*** Page excerpt ***

ORGANIZATIONAL ASPECTS OF THE PARETO PRINCIPLE

The Pareto principle (also known as the 80/20 rule) specifies an unequal relationship between inputs and outputs by stating that, for many phenomena, 20% of invested input is responsible for 80% of the results obtained.

This principle is named after the Italian economist Vilfredo Pareto who, in 1896, published his first paper “Cours d’économie politique” where he essentially showed the unequal distribution of wealth among the population in Italy: approximately 80% of the land was owned only by 20% of its inhabitants.

Although the original observation was in connection with population and wealth, generally speaking the Pareto Principle is the observation that most things in life are not distributed evenly. It can mean all of the following things:

  • 20% of the input creates 80% of the result
  • 20% of the workers produce 80% of the result
  • 20% of the customers create 80% of the revenue
  • 20% of the bugs cause 80% of the crashes
  • 20% of clothes in a wardrobe are worn 80% of the time
  • And on and on…

However there is a common misconception that the numbers 20 and 80 must add to 100. They actually don’t!  20% of the workers could create 10% of the result. Or 50%. Or 80%. Or even 100%.

*** End of Page excerpt ***

What to work on:
• 1. In the text on the Pareto principle, in what year did Vilfredo Pareto publish his first paper?
• 2. Continue the text on the Pareto principle, starting after its final sentence.

*** Information supplied ***

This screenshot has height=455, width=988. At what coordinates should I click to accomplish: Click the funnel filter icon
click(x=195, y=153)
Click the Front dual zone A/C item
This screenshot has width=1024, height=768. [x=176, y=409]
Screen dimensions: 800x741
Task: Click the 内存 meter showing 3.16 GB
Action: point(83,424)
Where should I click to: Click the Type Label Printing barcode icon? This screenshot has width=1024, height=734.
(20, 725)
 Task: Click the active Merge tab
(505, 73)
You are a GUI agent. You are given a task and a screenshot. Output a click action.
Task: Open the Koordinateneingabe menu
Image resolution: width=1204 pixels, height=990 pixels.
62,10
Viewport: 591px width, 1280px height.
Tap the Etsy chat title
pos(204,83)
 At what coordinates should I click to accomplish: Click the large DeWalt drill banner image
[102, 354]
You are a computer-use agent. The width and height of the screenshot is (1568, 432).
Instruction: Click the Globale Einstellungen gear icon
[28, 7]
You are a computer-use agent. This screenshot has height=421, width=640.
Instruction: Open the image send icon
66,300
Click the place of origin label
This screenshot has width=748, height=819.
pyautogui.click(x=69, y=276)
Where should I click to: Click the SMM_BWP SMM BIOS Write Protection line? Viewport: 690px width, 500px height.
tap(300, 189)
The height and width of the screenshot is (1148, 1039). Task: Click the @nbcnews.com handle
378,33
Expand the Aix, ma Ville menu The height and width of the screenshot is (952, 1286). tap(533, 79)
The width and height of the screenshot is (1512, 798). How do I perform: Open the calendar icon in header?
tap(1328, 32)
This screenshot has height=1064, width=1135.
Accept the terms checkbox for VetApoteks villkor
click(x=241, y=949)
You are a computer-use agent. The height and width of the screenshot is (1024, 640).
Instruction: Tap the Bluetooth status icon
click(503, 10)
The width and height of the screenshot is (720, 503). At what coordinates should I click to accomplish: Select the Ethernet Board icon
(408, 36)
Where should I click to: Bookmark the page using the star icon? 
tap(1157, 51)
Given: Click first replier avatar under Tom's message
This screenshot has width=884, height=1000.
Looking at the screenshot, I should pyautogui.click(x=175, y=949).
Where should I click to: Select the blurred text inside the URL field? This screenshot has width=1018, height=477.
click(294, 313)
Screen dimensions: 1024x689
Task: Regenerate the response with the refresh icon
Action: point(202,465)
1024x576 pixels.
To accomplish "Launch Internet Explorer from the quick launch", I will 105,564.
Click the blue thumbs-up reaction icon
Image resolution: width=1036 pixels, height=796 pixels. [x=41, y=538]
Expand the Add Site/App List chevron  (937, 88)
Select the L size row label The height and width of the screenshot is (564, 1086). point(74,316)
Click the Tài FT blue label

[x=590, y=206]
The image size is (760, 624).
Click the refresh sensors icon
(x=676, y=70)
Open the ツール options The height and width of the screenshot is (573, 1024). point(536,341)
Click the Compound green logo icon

*** End of Information supplied ***

Solved tasks:
• 1. 1896

• 2.
Clearly most things in life (effort, reward, output) are not distributed evenly and definitely some contribute more than others.

Out of 100 experiments/projects/candidates perhaps only 1 will be “cool”. That cool idea/product/person will result in majority of the impact (the green line of the graph below). We’d like life to be like the red line, where every piece contributes equally, but that doesn’t always happen:

best_80-20

 

Why is this useful to know from a HR and Managerial perspective?

In a perfect world, every employee would contribute the same amount, every bug would be equally important, every feature would be equally loved by users and planning would be easy but unfortunately this is not the case. The rule helps us realizing that the majority of results come from a minority of inputs. Knowing this, if:

20% of workers contribute 80% of results- We must focus on rewarding and retaining these employees.

20% of customers contribute 80% of revenue- We must focus on satisfying these customers and keep strong relationship with them

20% of bugs contribute 80% of crashes: Focus on fixing these bugs first.

The examples go on. The point is to realize that you can often focus your effort on the 20% that makes a difference, instead of the 80% that doesn’t add much.

This is surely one of the simplest and most powerful management tools on the planet and its potential use can cover most aspects of work, business, organizational development and personal life.

In economics terms, there is diminishing marginal benefit. This is related to the law of diminishing returns: we more often are spending lots of time on the minor details.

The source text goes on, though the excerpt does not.